What do you call a knight who is afraid to fight? Sir Render.
How long does it take to hit the ground if you slip on a banana peel? A bananosecond.
I'm close friends with 25 letters of the alphabet. I don't know Y.
I, for one, like Roman numerals.
I want a job cleaning mirrors. I can see myself doing that.
I would like to make a pun about philosophy, but I Kant. I studied philosophy in college, but Clawdia says she's the real philosofur at our house.
What do you call an awkward word? An awkword.
What do you call a tiny collection of galaxies? A puny-verse.
There was a flea circus in town, until a dog showed up and stole the show.
What to ask your sister when she's crying: Are you having a crisis?

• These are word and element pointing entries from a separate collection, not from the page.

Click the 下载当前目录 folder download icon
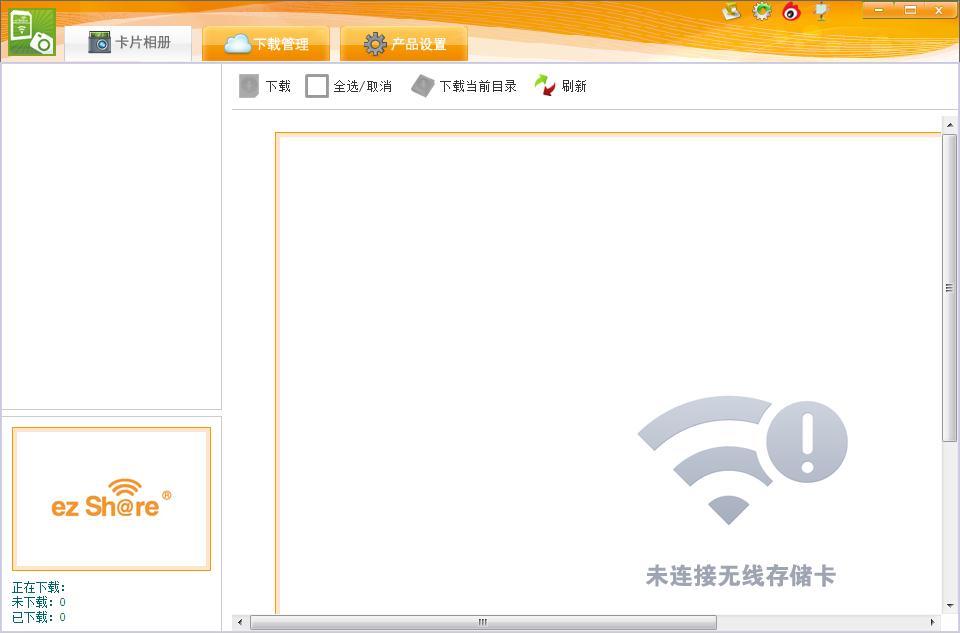The height and width of the screenshot is (633, 960). 423,85
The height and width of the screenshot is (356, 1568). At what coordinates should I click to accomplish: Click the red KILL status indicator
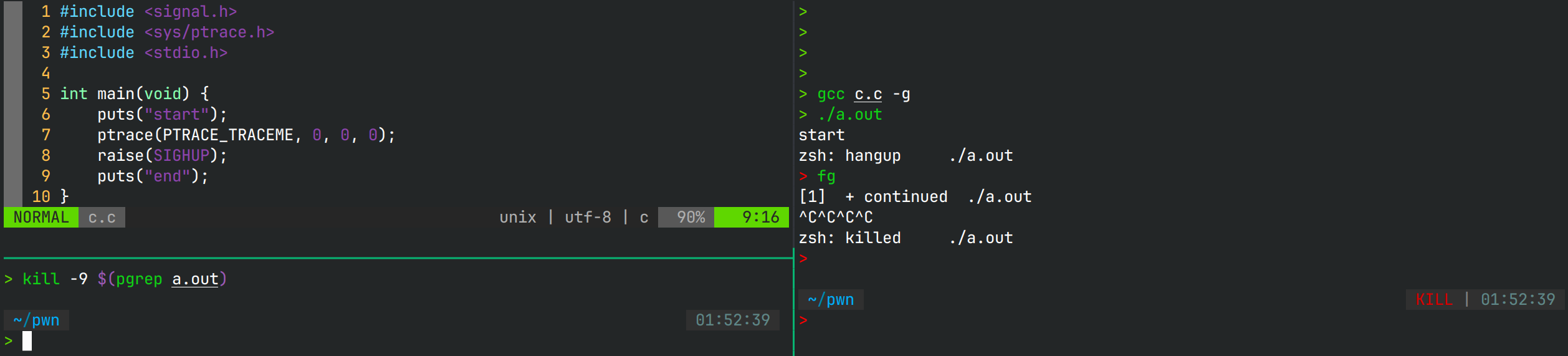(x=1434, y=300)
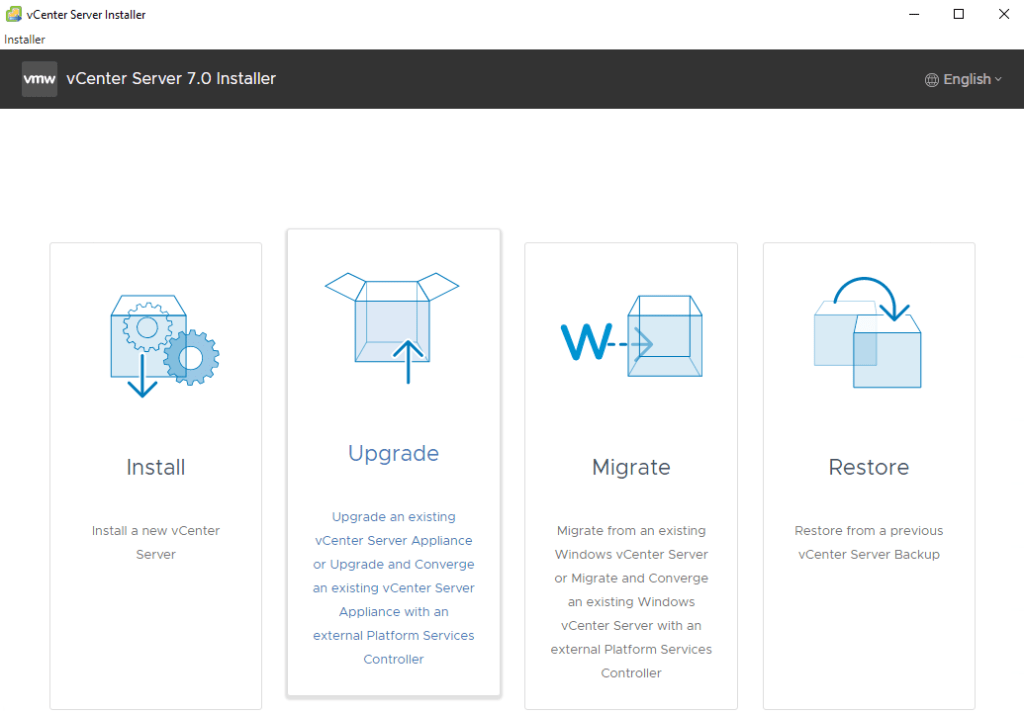1024x715 pixels.
Task: Click the vCenter Server 7.0 Installer title
Action: [x=171, y=79]
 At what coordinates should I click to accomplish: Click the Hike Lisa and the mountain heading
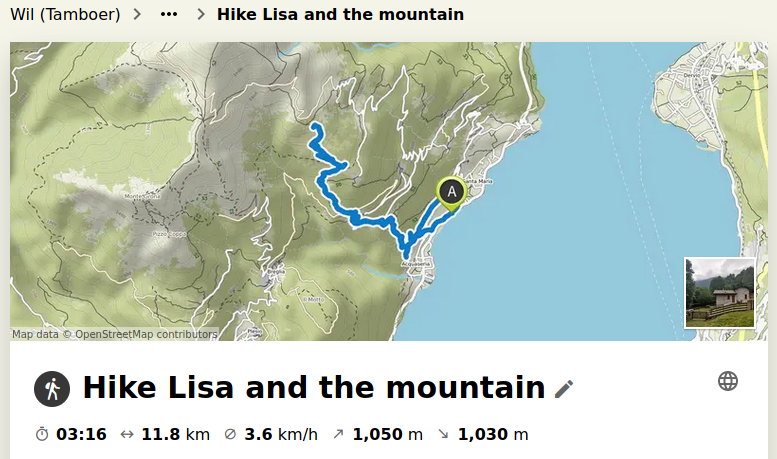pos(314,388)
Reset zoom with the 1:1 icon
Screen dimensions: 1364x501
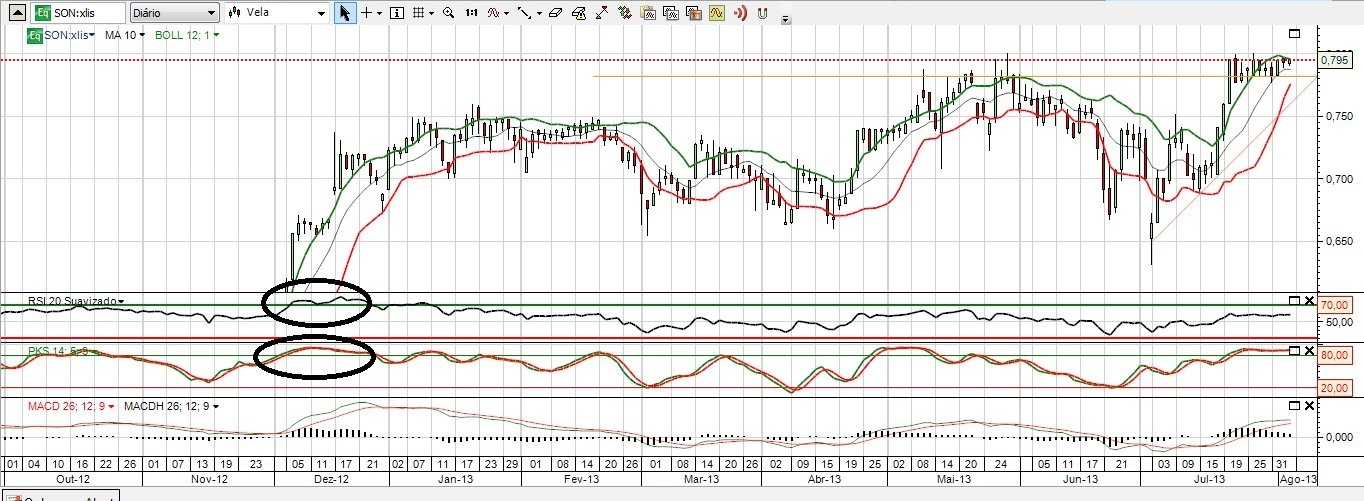click(471, 13)
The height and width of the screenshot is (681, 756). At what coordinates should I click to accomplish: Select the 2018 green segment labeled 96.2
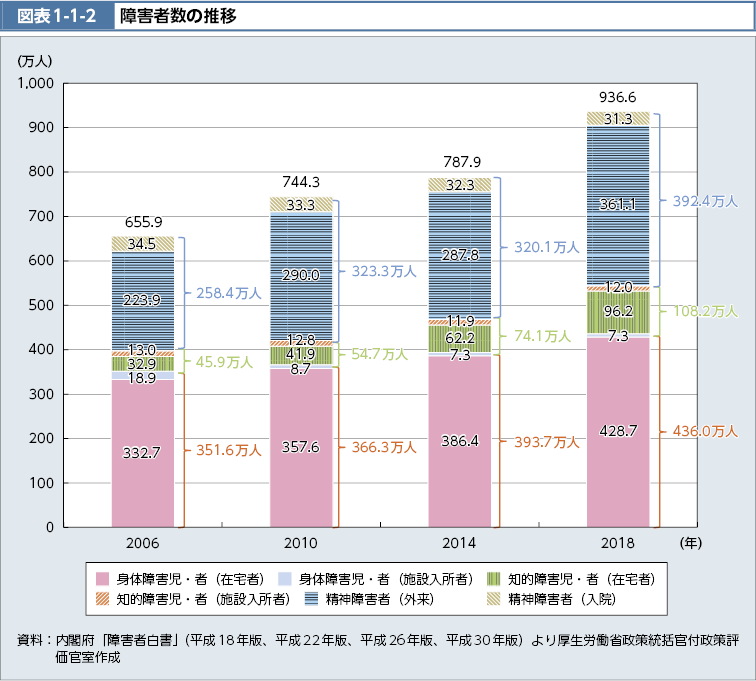(x=617, y=311)
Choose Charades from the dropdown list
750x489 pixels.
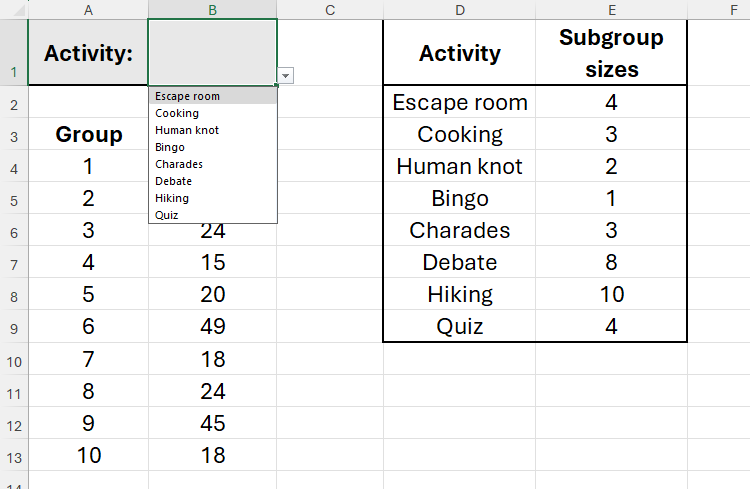[x=179, y=164]
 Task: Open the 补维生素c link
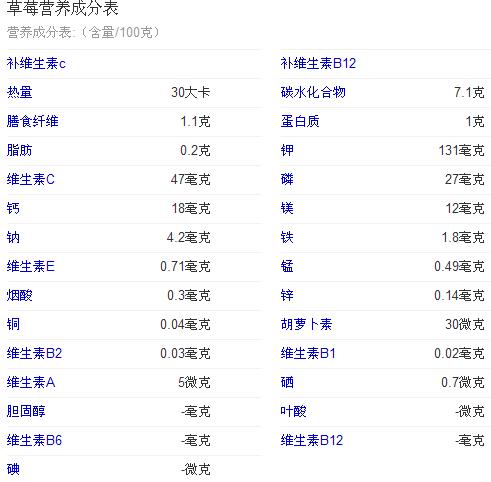pyautogui.click(x=36, y=63)
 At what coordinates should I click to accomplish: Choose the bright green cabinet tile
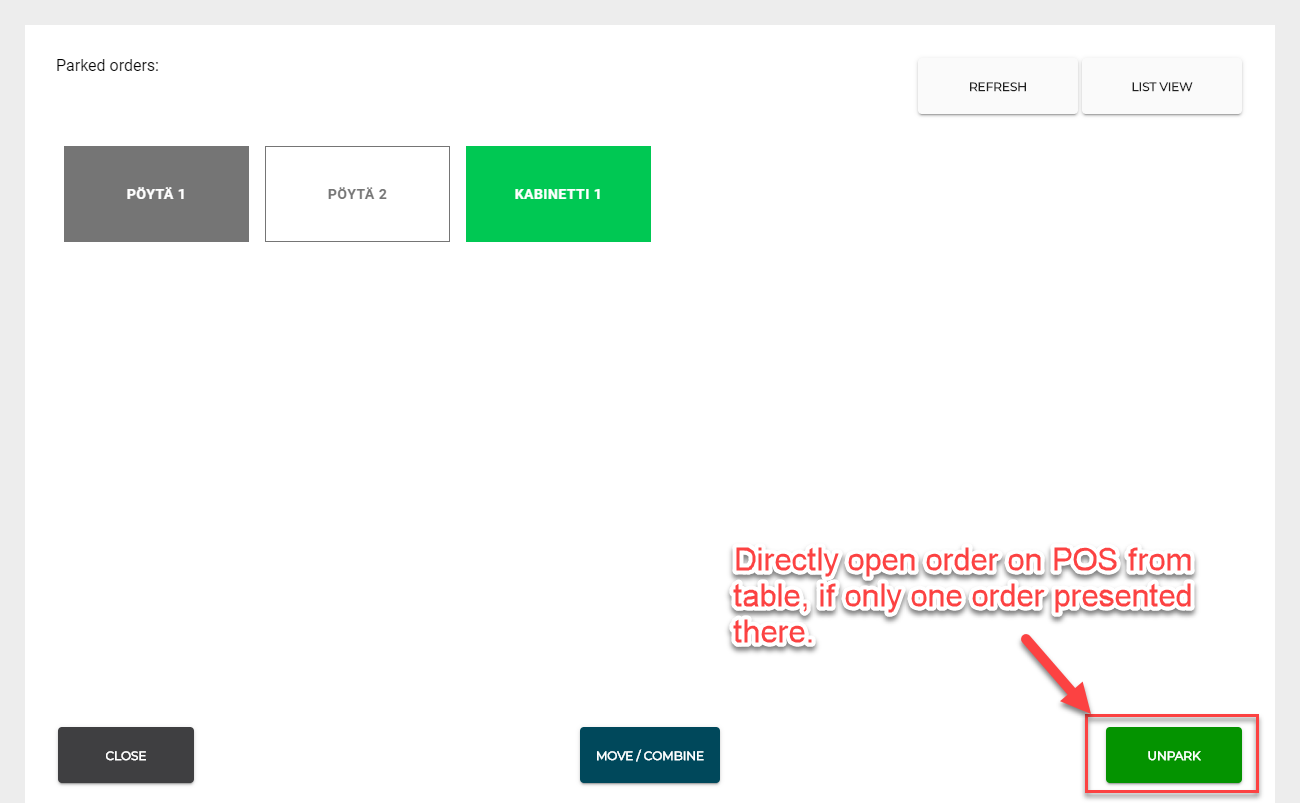(558, 194)
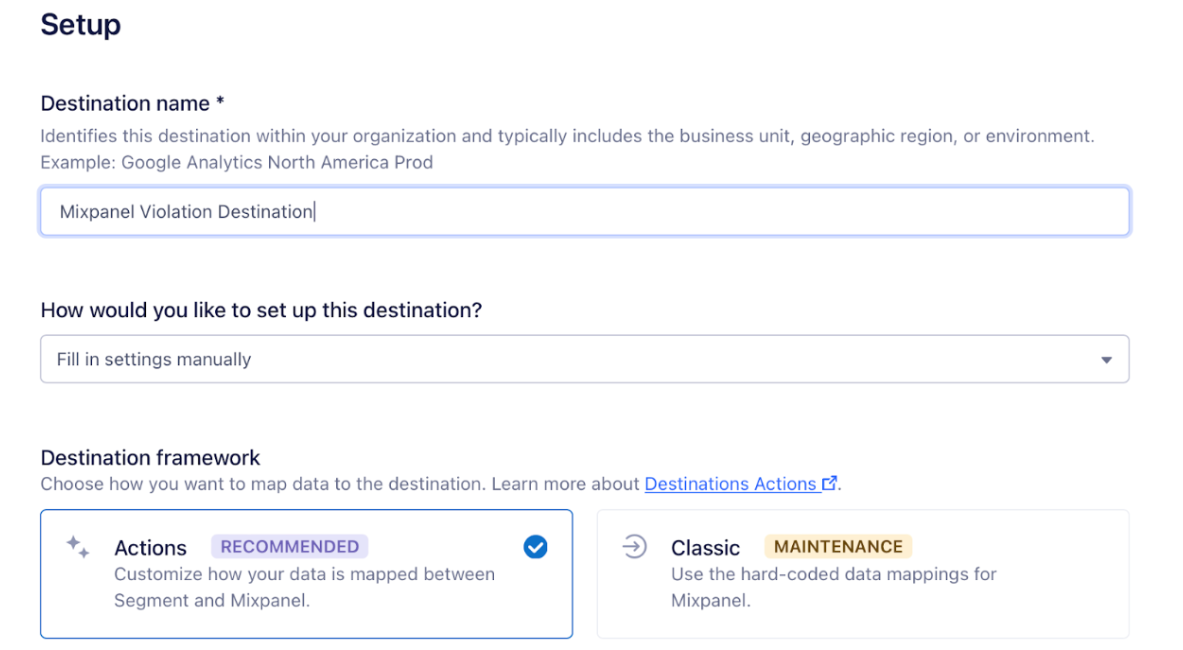Select the RECOMMENDED badge next to Actions
Viewport: 1183px width, 650px height.
click(x=289, y=546)
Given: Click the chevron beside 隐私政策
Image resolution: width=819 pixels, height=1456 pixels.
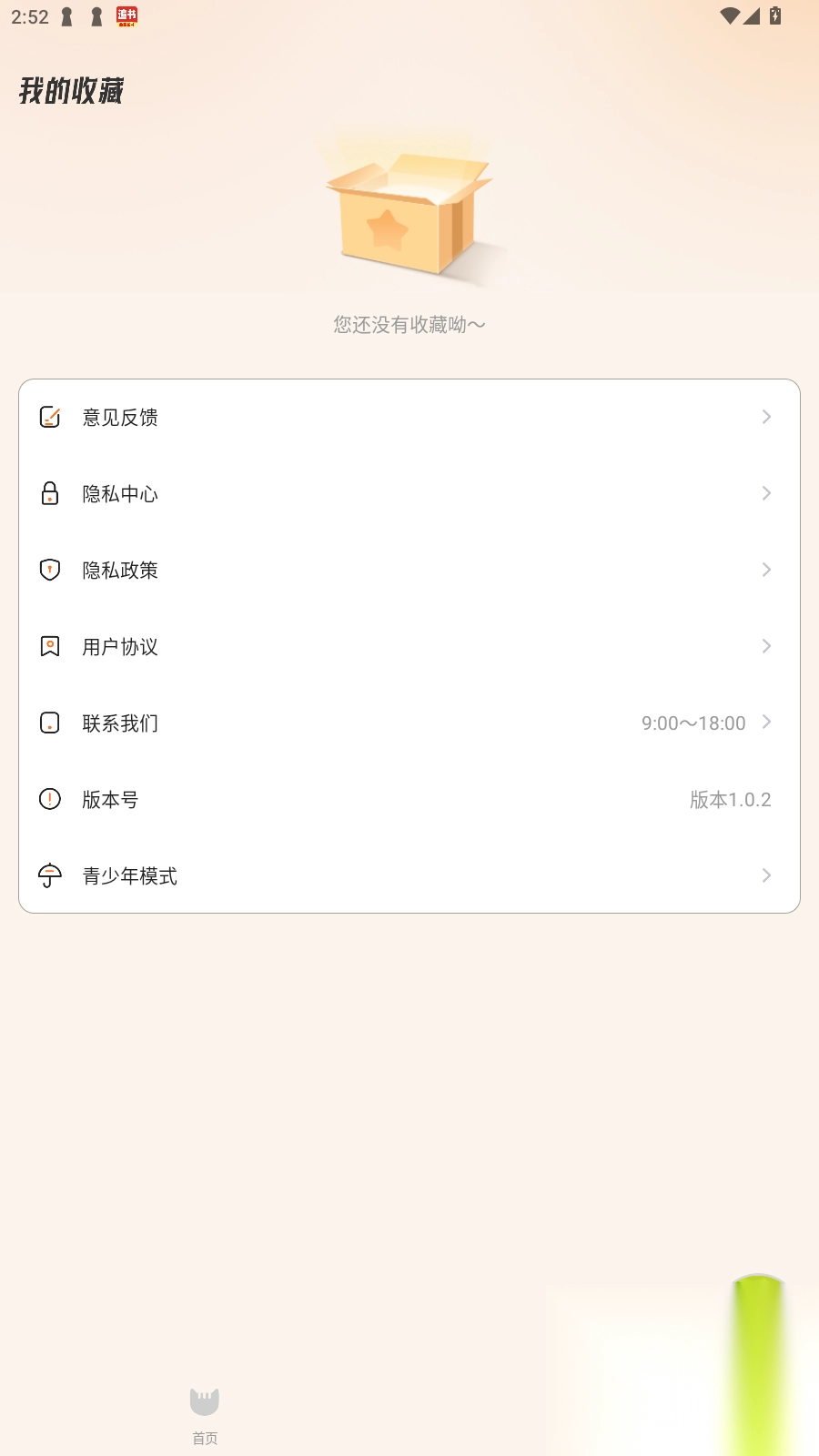Looking at the screenshot, I should click(766, 570).
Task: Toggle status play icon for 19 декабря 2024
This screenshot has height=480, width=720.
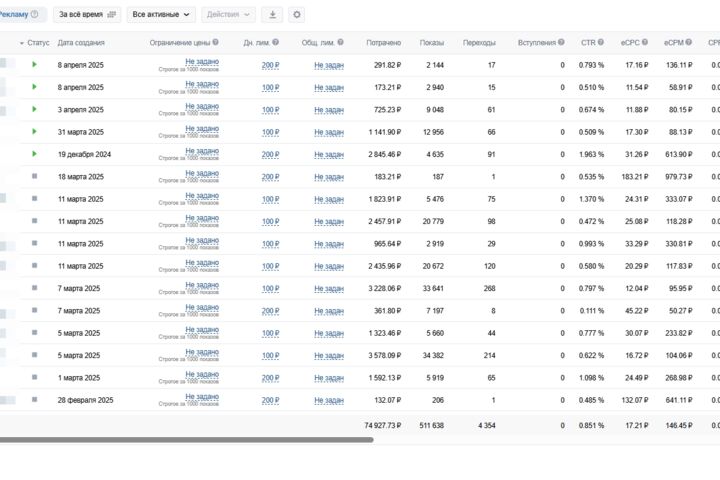Action: (x=34, y=154)
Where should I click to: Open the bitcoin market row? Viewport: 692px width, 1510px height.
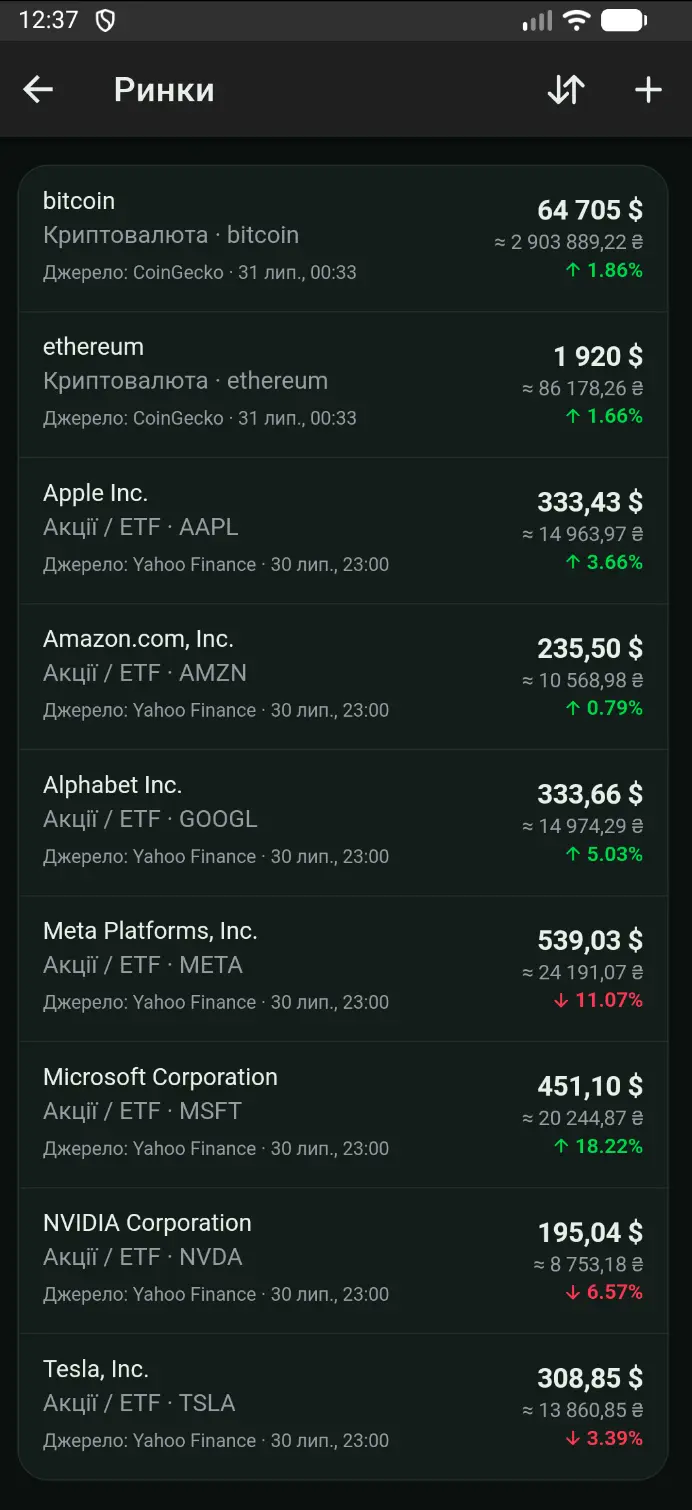[343, 239]
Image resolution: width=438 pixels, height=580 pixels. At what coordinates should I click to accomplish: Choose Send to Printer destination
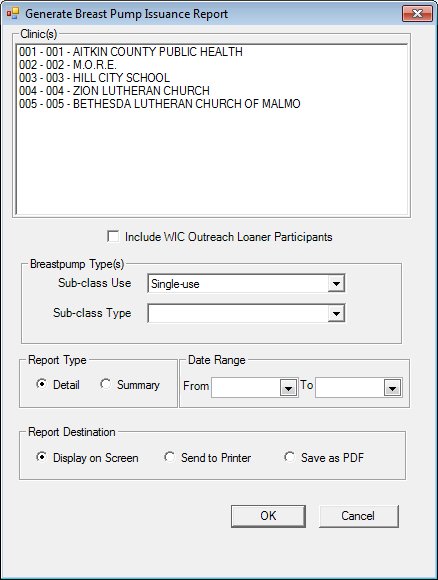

What does a thesaurus eat for breakfast? A synonym roll.
A termite walks into a bar and asks, "Is the bar tender here?"
A dyslexic man walks into a bra.
What's a skeleton's favorite instrument? A trombone.
I'm reading a book about anti-gravity. It's impossible to put down.
What's the difference between a cat and a comma? One has claws at the end of its paws, and the other is a pause at the end of a clause.
A bride gets a new name and a dress.
He drove his new car into a tree and found out how the Mercedes bends.
I burned my Hawaiian pizza. Should have used aloha temperature.
Bad puns ... that's how eye roll.
There is nothing I love like a pun. Sometimes, in my primary school library, I'd put out joke books for all the kids, and they'd each pick out a joke to read aloud to everyone else. We laughed so hard. Your post would be perfect for them.